I have a block-diagonal matrix of the form $$ \begin{align*} \bf{M} = \begin{bmatrix} \bf{0} & \bf{I} \\ \bf{A} & \bf{B} \end{bmatrix} \end{align*} $$ Can we say anything about the eigenvalues of $\bf{M}$ in terms the eigenvalues of the block matrices?
Here, $\bf{0}$ is a matrix of zeros and $\bf{I}$ is an identity matrix.
This is not in block upper/lower triangular form.

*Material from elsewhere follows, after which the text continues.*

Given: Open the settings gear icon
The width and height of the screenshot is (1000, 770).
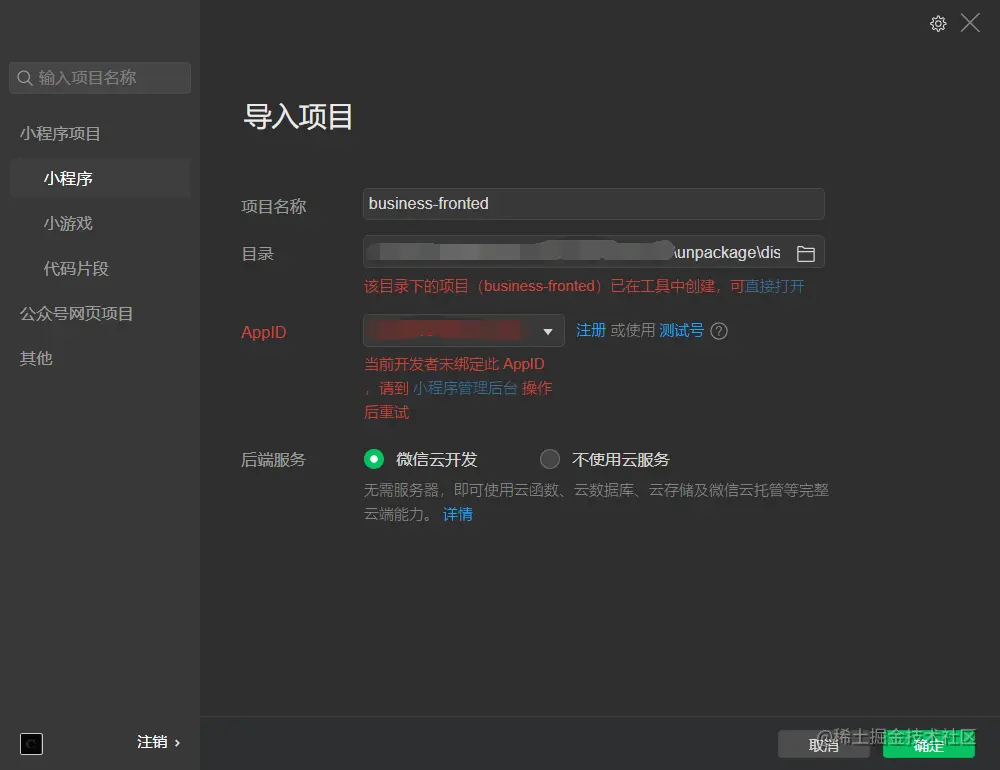Looking at the screenshot, I should coord(938,23).
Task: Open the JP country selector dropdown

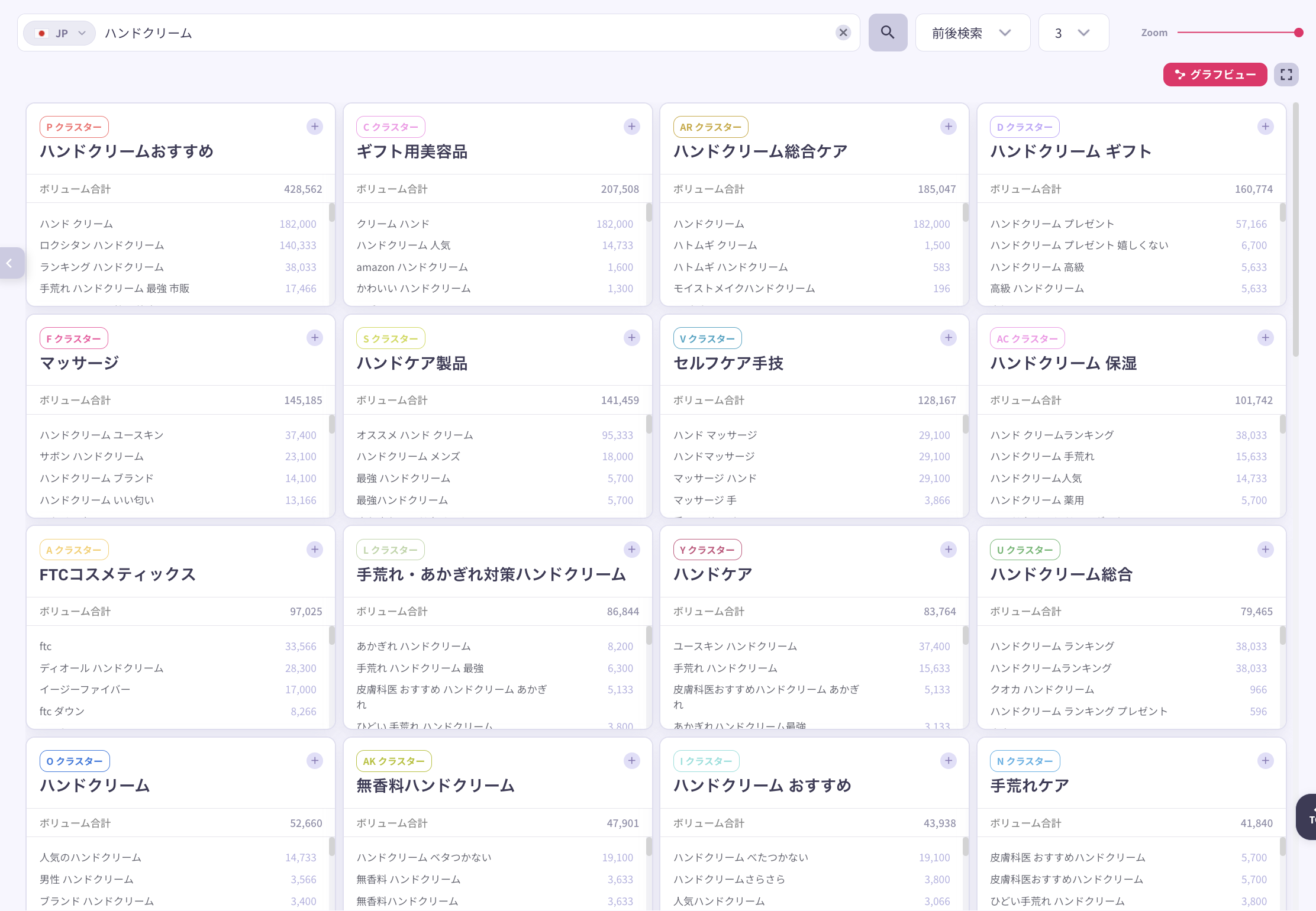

In any case, $\operatorname{Tr} {\bf M}=\operatorname{Tr} {\bf B}$, and $\det {\bf M}= - \det {\bf A}$, so the sum of the eigenvalues of M equals that of those of B, and their product equals minus that of those of A.
I'm not sure of more if A and B do not commute. Splitting the generic eigenvector of M into blocks, $$ V\equiv \begin{bmatrix} v\\w \end{bmatrix}, $$ you have $$ \bf{M} V= \begin{bmatrix} w\\ {\bf A} v + {\bf B} w \end{bmatrix}=\lambda \begin{bmatrix} v\\w \end{bmatrix} $$ so that $w=\lambda v$ and $$ \bigl ({\bf A} +\lambda ({\bf B} -\lambda { \bf I})\bigr )v=0. $$
If A and B commute, they share eigenvectors, say with respective eigenvalues a and b, so $$ \lambda ^2 -\lambda b + a=0 , $$ and you may proceed conventionally...
But if they do not, I have no insights. Of course, for v null vectors of A, there is no reason these are also eigenvectors of B anymore, so as to furnish eigenvectors V of M.
You might, or might not, see something useful in the toy example A=aσ3 and B=bσ1 for Pauli matrices, in this case, noncommuting but yielding TrM=0 and detM=a2 with $\lambda =\pm \sqrt{b^2/2\pm \sqrt{b^4/4+a^2}}$, but I'd doubt it would contain elements of generality.